### Aim of the task
Copy the stretch of the bathroom-building passage below from "This weekend we" through "staples couldn’t fix.", word for word.

I chose this design because I wanted thin walls, and I wanted to be able to run utilities like pipes and wires in exterior walls. I am able to have a high-performance structure framed with 2X4s instead of 2X6s; in a bathroom, those inches really count.
This next weekend, Caleb and I will finish the foam install and the strapping.
This weekend we installed the three clerestory windows and the door.
The shed next door proved to be a handy platform for installing the windows. I built a sturdy scaffold from extra 2x4s and plywood and leaned it onto the shed roof.
The windows are of the awning type, which means they are hinged at the top and open with a crank. The screens go on the inside, though they aren’t installed yet. I will install them after construction is complete so they don’t get torn. They are aluminum-clad wood windows and very energy efficient units. Installing them was pretty easy, except that the self-stick flashing doesn’t stick to tarpaper very well. Nothing a few staples couldn’t fix.
Door viewed from shower area
The door is really pretty. The light that comes through in the morning is very cool. I can’t wait to take my morning showers in here!
The door is extremely heavy. It is a fiberglass door (we didn’t want a wood or steel door in a shower area) but the weight comes from all the glass. It is triple-paned, which was necessary to meet energy efficiency requirements. Since I was careful to make sure the stud on the hinge side was plumb during framing, the door was not difficult to set. The hardest part (other than wrastling its bulk into place) was installing the lockset, which required some modifications to the stock bore.

### Raw data

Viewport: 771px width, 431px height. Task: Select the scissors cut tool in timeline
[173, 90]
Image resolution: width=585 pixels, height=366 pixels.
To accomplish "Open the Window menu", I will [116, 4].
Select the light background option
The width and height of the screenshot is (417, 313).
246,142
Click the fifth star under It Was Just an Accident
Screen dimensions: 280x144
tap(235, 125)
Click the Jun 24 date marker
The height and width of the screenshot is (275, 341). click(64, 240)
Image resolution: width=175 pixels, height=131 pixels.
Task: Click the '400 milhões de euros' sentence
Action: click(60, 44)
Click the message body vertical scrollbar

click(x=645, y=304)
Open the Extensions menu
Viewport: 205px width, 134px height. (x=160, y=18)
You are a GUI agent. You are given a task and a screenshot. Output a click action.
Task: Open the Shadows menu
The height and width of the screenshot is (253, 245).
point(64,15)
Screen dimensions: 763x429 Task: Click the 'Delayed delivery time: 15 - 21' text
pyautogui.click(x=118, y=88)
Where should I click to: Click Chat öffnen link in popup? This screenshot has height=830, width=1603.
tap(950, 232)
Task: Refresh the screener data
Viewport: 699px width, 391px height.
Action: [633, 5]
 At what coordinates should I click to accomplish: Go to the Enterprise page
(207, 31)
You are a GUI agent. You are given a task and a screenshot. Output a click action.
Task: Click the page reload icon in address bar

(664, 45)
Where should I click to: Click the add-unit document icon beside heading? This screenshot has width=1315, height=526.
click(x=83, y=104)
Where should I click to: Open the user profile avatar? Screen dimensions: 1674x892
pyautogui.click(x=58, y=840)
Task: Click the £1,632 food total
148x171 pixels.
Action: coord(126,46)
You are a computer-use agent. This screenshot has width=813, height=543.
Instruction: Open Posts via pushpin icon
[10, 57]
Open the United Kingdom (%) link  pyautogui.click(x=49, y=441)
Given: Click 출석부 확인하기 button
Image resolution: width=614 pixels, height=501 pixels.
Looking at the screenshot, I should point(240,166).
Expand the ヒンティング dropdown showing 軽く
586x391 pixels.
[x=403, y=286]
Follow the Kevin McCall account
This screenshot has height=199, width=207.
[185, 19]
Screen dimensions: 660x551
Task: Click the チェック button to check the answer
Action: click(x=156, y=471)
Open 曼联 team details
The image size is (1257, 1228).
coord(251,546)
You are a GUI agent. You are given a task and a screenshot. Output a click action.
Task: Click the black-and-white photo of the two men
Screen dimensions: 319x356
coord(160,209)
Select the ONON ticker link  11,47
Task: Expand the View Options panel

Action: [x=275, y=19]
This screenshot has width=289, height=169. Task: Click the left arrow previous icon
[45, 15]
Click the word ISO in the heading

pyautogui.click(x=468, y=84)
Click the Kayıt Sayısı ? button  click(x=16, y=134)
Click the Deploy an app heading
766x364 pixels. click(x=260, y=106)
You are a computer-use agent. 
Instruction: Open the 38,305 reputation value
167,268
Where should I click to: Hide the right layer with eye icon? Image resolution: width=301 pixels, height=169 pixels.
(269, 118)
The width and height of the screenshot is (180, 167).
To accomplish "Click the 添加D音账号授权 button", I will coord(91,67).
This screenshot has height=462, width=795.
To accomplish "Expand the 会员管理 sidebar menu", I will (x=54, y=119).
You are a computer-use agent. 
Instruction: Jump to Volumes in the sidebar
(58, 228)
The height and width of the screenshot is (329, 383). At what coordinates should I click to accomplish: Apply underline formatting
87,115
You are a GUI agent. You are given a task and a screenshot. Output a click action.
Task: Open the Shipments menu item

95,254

### Your solution
This weekend we installed the three clerestory windows and the door.
The shed next door proved to be a handy platform for installing the windows. I built a sturdy scaffold from extra 2x4s and plywood and leaned it onto the shed roof.
The windows are of the awning type, which means they are hinged at the top and open with a crank. The screens go on the inside, though they aren’t installed yet. I will install them after construction is complete so they don’t get torn. They are aluminum-clad wood windows and very energy efficient units. Installing them was pretty easy, except that the self-stick flashing doesn’t stick to tarpaper very well. Nothing a few staples couldn’t fix.